Verrou is an offline-first, encrypted vault — security is the product. We take reports seriously and aim to respond quickly.
Status: Verrou is in pre-1.0 alpha and has not yet undergone an external security audit (one is planned before 1.0). Treat it as experimental: do not rely on it as the only copy of irreplaceable secrets.
Before 1.0, only the latest released version receives security fixes. There are no security backports to older pre-releases.
| Version | Supported |
|---|---|
latest 0.x |
✅ |
older 0.x |
❌ |
Please do not report security vulnerabilities through public GitHub issues, discussions, or pull requests.
Use GitHub's private vulnerability reporting:
- Go to the repository's Security advisories — report a vulnerability page.
- Provide as much detail as you can (see below).
This keeps the report private until a fix is coordinated. A dedicated security email and PGP key may be published here later; until then, the private advisory flow is the canonical channel.
- Affected version or commit SHA, and operating system.
- A clear description of the issue and its security impact.
- Reproduction steps and, if possible, a minimal proof of concept.
- Any suggested remediation.
Never include real secrets — passwords, seed phrases, recovery codes, TOTP
secrets, vault files (vault.db), or exports (*.verrou). Use throwaway test
data.
We practice coordinated disclosure.
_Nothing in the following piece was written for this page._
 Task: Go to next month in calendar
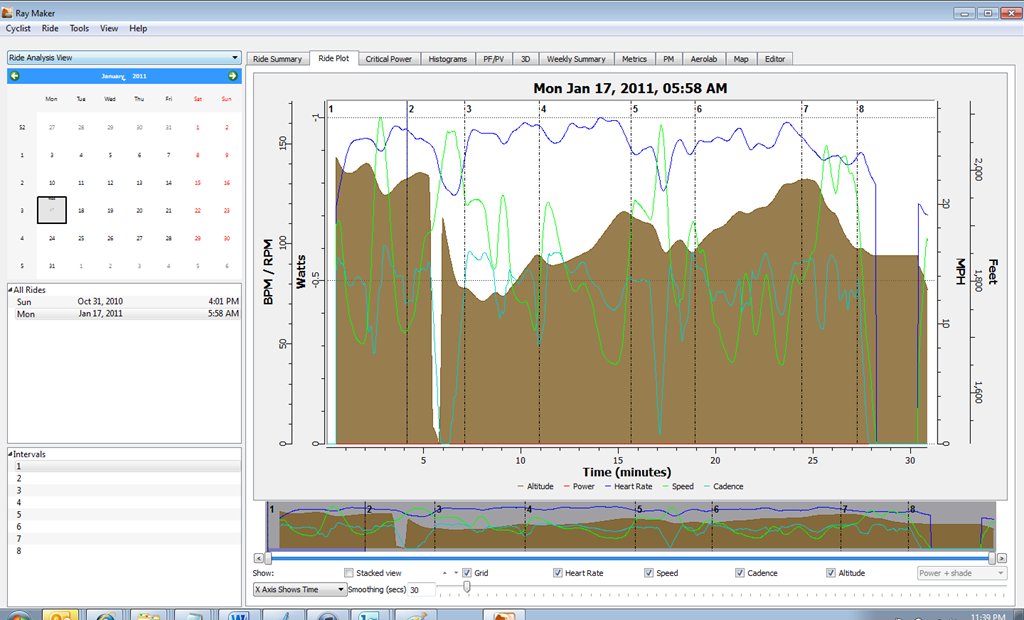232,76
As a volunteer-maintained pre-1.0 project these are best-effort targets, not guarantees:
| Stage | Target |
|---|---|
| Acknowledgement | within 72 hours |
| Initial triage | within 7 days |
| Fix / mitigation | severity-dependent |
We will keep you updated, agree on a disclosure timeline, and credit you in the advisory and changelog unless you prefer to remain anonymous.
The cryptographic design and threat model — assets, adversaries, trust
assumptions, and explicit non-goals — are documented in
docs/THREAT_MODEL.md and
docs/CRYPTO_DESIGN.md. Please read them before
reporting.
In scope
verrou-crypto-core,verrou-vault, and thesrc-tauriIPC boundary.- Cryptographic weaknesses, key-handling/memory-exposure bugs, and authentication-bypass on sensitive operations.
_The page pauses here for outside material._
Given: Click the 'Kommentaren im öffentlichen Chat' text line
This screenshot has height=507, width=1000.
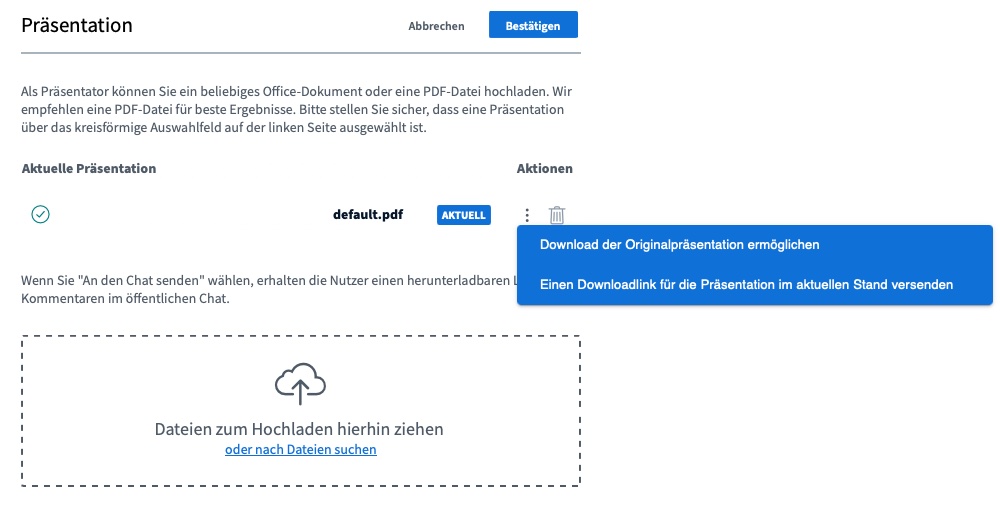Looking at the screenshot, I should 125,298.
- Import/export parsing (untrusted input) and the export envelope.
- Build and release integrity.
Out of scope (documented non-goals — see the threat model)
- A compromised operating system, kernel, or root-level malware; hardware keyloggers/implants.
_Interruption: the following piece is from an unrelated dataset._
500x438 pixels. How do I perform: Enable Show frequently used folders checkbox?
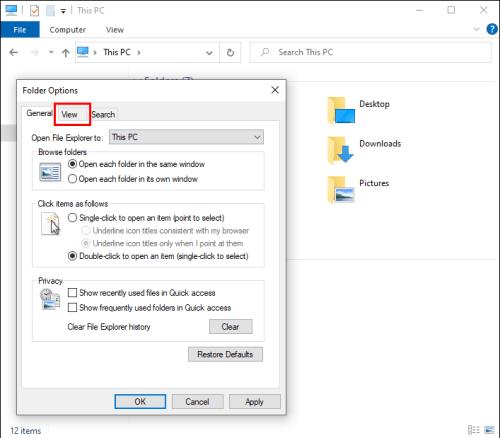[x=72, y=307]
- An attacker with access to an already-unlocked vault session.
- Extraction of the biometric secret from a compromised OS keychain (non-extractable hardware binding is roadmapped).
- Coercion to unlock ("rubber-hose"); there is no duress mechanism.
- Denial of service against the local app process itself.
Reports against documented out-of-scope items may be closed as such, but we still appreciate a heads-up if you believe the model itself is wrong.
We consider good-faith security research conducted in line with this policy to be authorized. We will not pursue legal action against researchers who:
- Make a good-faith effort to avoid privacy violations and data destruction.
- Only test against their own vault / test data.
- Do not exfiltrate data beyond the minimum needed to demonstrate the issue.
- Give us a reasonable chance to remediate before public disclosure.